======== Record excerpts

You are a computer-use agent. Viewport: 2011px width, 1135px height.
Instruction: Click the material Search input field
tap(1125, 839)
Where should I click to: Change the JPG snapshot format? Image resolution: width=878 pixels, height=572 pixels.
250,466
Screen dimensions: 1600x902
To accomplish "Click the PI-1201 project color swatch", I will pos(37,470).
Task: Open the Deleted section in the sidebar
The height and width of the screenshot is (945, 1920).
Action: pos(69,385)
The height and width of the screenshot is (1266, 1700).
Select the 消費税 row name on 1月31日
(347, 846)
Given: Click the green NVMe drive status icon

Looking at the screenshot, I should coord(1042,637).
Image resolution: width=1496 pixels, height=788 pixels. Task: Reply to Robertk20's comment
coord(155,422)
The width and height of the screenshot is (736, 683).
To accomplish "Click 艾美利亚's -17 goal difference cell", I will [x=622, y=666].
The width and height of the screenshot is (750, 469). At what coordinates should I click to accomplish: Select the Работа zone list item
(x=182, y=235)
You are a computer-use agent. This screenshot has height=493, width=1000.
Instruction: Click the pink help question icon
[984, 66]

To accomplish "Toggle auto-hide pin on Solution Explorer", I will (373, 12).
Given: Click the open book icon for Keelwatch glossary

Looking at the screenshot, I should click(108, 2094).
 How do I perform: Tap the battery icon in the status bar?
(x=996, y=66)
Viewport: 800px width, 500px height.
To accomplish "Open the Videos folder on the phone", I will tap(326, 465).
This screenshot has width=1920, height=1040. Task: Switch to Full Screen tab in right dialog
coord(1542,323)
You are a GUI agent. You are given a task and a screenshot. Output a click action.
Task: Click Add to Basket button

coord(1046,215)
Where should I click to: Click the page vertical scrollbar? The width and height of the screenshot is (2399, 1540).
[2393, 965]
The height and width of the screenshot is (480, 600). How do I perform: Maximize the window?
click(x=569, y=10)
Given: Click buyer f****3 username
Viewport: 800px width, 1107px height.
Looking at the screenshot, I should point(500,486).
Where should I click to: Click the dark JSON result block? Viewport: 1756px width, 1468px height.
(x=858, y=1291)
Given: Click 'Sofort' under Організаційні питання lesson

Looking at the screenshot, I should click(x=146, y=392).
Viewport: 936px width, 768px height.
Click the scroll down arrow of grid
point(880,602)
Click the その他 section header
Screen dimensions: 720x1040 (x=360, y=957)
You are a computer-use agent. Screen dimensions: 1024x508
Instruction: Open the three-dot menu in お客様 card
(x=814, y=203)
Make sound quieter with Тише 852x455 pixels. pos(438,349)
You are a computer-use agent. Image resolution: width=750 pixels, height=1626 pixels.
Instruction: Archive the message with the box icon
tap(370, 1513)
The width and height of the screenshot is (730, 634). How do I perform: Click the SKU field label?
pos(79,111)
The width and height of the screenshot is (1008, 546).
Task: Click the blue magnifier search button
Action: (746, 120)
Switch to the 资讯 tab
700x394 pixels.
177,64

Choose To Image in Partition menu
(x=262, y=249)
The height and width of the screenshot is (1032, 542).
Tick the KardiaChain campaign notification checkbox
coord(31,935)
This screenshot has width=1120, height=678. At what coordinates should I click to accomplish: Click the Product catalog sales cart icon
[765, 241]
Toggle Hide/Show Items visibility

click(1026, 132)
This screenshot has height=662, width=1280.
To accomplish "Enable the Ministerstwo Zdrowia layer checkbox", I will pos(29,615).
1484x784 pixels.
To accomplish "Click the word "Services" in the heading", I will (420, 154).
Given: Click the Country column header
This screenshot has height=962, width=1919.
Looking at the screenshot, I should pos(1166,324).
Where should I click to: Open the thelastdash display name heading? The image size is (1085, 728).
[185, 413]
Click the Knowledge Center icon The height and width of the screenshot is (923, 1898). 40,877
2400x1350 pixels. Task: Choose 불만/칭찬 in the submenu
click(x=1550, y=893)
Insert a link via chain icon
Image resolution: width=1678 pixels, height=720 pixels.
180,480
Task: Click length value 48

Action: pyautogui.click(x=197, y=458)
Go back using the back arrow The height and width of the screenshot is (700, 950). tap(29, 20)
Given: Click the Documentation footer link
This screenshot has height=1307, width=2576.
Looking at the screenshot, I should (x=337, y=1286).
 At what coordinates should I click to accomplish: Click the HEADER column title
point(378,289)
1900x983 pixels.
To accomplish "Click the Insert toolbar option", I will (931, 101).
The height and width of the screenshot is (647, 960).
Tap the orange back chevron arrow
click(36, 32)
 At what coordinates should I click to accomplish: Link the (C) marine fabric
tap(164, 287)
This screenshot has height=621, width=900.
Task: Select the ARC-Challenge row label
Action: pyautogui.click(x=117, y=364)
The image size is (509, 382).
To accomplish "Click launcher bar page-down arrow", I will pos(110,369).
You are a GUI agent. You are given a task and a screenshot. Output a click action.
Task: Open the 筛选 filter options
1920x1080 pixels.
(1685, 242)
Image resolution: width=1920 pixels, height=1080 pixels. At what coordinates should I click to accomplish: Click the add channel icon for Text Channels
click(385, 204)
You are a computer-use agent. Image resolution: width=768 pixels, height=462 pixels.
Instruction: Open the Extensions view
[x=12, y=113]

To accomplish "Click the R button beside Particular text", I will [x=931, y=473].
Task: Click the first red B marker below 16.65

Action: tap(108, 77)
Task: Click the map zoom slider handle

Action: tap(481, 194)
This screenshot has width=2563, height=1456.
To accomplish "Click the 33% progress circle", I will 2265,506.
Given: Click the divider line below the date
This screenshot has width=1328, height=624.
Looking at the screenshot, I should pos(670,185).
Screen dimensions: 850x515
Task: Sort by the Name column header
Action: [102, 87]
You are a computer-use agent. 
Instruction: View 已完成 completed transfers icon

================

Repeat the data exactly, from the line containing "Make sound quieter" through the line containing "will (931, 101).", including both of those lines.

Complete output >>
Make sound quieter with Тише 852x455 pixels. pos(438,349)
You are a computer-use agent. Image resolution: width=750 pixels, height=1626 pixels.
Instruction: Archive the message with the box icon
tap(370, 1513)
The width and height of the screenshot is (730, 634). How do I perform: Click the SKU field label?
pos(79,111)
The width and height of the screenshot is (1008, 546).
Task: Click the blue magnifier search button
Action: (746, 120)
Switch to the 资讯 tab
700x394 pixels.
177,64

Choose To Image in Partition menu
(x=262, y=249)
The height and width of the screenshot is (1032, 542).
Tick the KardiaChain campaign notification checkbox
coord(31,935)
This screenshot has width=1120, height=678. At what coordinates should I click to accomplish: Click the Product catalog sales cart icon
[765, 241]
Toggle Hide/Show Items visibility

click(1026, 132)
This screenshot has height=662, width=1280.
To accomplish "Enable the Ministerstwo Zdrowia layer checkbox", I will pos(29,615).
1484x784 pixels.
To accomplish "Click the word "Services" in the heading", I will (420, 154).
Given: Click the Country column header
This screenshot has height=962, width=1919.
Looking at the screenshot, I should pos(1166,324).
Where should I click to: Open the thelastdash display name heading? The image size is (1085, 728).
[185, 413]
Click the Knowledge Center icon The height and width of the screenshot is (923, 1898). 40,877
2400x1350 pixels. Task: Choose 불만/칭찬 in the submenu
click(x=1550, y=893)
Insert a link via chain icon
Image resolution: width=1678 pixels, height=720 pixels.
180,480
Task: Click length value 48

Action: pyautogui.click(x=197, y=458)
Go back using the back arrow The height and width of the screenshot is (700, 950). tap(29, 20)
Given: Click the Documentation footer link
This screenshot has height=1307, width=2576.
Looking at the screenshot, I should (x=337, y=1286).
 At what coordinates should I click to accomplish: Click the HEADER column title
point(378,289)
1900x983 pixels.
To accomplish "Click the Insert toolbar option", I will (931, 101).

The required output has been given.